The market is also likely to expand well beyond weight loss, given the many medical conditions that GLP-1 drugs are being tested against. In 2024, Wegovy was approved for the prevention of heart attacks and other cardiovascular events in people with heart disease and obesity, and Zepbound became the first drug approved for the treatment of sleep apnea. Recent reports show that the drugs may be effective against kidney disease, uterine fibroids, Alzheimer’s, menopause symptoms, and substance use disorders.
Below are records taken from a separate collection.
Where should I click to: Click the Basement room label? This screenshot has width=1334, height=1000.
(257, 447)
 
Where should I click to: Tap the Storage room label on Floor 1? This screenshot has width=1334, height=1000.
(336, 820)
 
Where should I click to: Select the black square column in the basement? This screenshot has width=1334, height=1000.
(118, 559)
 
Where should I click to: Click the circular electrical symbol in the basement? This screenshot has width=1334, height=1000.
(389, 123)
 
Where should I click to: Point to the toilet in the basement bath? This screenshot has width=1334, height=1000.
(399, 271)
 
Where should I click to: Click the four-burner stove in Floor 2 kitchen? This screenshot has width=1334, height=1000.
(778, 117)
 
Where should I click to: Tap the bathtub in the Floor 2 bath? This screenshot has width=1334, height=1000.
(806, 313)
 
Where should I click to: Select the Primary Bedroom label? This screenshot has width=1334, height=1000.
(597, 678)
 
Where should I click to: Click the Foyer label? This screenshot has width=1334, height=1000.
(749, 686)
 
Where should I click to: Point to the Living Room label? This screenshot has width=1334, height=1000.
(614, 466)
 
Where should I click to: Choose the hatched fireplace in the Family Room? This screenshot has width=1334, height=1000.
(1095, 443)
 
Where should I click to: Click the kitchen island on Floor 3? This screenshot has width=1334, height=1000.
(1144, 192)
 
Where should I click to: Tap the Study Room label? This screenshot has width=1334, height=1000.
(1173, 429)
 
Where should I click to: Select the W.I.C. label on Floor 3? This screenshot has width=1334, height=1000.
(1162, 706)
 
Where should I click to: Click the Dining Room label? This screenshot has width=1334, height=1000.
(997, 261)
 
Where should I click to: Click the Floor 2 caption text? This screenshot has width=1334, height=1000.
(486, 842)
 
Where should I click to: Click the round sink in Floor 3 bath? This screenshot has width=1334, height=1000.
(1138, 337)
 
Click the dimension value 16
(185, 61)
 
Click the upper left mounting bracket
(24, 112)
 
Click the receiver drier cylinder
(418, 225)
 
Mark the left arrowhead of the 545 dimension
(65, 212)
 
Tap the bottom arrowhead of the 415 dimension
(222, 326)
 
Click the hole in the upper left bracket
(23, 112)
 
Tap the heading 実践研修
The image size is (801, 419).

“The evidence really does suggest these medicines are game-changers — the kind we see maybe once in a generation,” Dr. Dhruv S. Kazi, co-author of the JAMA study and director of cardiac critical care at Beth Israel Deaconess Medical Center in Boston, told Quartz. “They give us the same sense of hope that statins probably did when they first came on the scene.”
So much hope, in fact, that Morgan Stanley Research in May increased its estimate for the global market for obesity drugs to a peak of $150 billion in 2035, from its previous forecast of $105 billion. In 2024, the market had about $15 billion in sales.
However, Kazi pointed to some major caveats that make the GLP-1 drugs quite different from statins. The cholesterol-lowering drugs have been around for decades, so their safety profile is well-established. More than 90% of people taking statins suffer no ill effects, whereas 50% to 70% of people taking GLP-1s suffer nausea, vomiting, diarrhea, constipation and abdominal pain. Often because of those side effects, half or more of people on the drugs discontinue them after a year.
Costs are also behind the high drop-off level. GLP-1 drugs, currently only available as injectables, can cost north of $1,000 a month, and many insurers are still reluctant to reimburse for them. Cheaper pill forms are being tested, however. Eli Lilly reported on June 21 that its orforglipron pill, taken once a day, is both effective and safe, and it will likely seek FDA approval by the end of the year.
Still, Kazi doubts that the GLP-1 drugs will ever get to a price point where they are as cost-effective as statins. But he also doesn’t think that should be the benchmark for their use.
“Statins are one of the very few medicines that truly save money. There is no reasonable scenario where these [GLP-1] drugs will pay for themselves in terms of a reduction of future health care costs like statins do,” he said. “But they are cost-effective in terms of the health we get in return. That’s what value for money is about. After all, we don’t expect cancer drugs to save money, but we still consider them worth paying for.”